## Problem details
Pick out every line below that contains the word "header" and copy each of those lines in full.

## Records to use
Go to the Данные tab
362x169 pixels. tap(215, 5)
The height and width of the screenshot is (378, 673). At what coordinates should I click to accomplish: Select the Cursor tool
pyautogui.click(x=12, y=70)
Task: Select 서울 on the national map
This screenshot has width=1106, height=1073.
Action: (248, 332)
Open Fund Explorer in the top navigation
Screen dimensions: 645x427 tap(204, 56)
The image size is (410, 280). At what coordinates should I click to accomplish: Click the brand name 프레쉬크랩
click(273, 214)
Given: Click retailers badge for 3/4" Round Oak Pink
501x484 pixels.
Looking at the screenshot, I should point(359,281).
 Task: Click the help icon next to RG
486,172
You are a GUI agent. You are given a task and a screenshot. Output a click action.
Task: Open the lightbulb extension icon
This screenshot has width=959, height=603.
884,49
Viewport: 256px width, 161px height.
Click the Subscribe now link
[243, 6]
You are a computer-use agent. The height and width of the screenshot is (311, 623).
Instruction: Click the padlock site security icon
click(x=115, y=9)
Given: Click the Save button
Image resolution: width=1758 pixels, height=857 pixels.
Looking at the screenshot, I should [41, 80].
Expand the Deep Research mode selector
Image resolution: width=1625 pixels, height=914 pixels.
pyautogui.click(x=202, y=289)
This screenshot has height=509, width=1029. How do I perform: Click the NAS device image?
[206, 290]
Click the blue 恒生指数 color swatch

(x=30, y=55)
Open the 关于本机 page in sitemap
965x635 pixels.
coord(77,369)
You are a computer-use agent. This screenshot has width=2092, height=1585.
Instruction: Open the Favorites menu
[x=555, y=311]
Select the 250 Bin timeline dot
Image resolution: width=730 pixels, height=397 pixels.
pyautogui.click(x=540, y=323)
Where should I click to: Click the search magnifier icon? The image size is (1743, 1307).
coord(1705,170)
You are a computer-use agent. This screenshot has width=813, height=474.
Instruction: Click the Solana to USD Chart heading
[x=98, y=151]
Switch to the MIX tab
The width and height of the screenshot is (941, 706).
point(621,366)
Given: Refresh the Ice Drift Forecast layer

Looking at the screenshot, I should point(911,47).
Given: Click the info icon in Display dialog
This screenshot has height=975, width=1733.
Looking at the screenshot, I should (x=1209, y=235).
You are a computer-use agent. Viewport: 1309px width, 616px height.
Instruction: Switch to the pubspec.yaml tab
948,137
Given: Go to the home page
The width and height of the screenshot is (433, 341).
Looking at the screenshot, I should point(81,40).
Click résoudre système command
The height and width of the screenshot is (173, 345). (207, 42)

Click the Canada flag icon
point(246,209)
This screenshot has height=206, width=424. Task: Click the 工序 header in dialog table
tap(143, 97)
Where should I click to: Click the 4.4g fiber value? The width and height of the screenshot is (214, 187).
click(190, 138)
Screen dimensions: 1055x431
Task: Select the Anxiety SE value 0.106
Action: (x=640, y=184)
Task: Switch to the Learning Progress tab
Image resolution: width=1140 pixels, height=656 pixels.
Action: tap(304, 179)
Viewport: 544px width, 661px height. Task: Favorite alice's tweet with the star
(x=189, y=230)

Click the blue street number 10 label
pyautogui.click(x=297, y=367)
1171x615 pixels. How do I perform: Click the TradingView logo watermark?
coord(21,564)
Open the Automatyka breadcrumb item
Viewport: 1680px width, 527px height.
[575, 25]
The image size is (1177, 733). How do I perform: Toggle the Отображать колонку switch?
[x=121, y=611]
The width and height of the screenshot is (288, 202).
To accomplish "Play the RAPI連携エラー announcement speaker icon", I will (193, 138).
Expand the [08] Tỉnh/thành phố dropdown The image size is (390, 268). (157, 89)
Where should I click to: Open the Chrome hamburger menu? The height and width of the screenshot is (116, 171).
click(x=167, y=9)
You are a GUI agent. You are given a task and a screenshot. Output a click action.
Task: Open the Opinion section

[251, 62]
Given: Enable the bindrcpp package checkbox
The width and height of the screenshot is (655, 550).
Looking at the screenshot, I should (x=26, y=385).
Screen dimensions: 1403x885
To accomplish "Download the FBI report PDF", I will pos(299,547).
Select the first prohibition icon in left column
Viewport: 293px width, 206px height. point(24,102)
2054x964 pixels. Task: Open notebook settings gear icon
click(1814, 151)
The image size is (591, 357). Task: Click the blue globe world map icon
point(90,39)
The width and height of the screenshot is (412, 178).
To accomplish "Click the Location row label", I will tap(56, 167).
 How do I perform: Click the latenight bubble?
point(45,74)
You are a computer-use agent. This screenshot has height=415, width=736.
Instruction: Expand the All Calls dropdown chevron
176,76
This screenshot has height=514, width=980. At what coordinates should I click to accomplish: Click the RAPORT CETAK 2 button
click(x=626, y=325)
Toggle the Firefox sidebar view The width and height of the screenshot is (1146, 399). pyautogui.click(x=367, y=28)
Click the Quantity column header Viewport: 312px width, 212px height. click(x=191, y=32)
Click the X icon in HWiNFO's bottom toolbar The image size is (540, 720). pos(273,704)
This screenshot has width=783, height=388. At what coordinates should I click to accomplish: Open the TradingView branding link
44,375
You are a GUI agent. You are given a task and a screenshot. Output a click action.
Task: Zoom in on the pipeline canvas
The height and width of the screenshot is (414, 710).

## Correct result
This screenshot has height=206, width=424. Task: Click the 工序 header in dialog table
Click the Quantity column header Viewport: 312px width, 212px height. click(x=191, y=32)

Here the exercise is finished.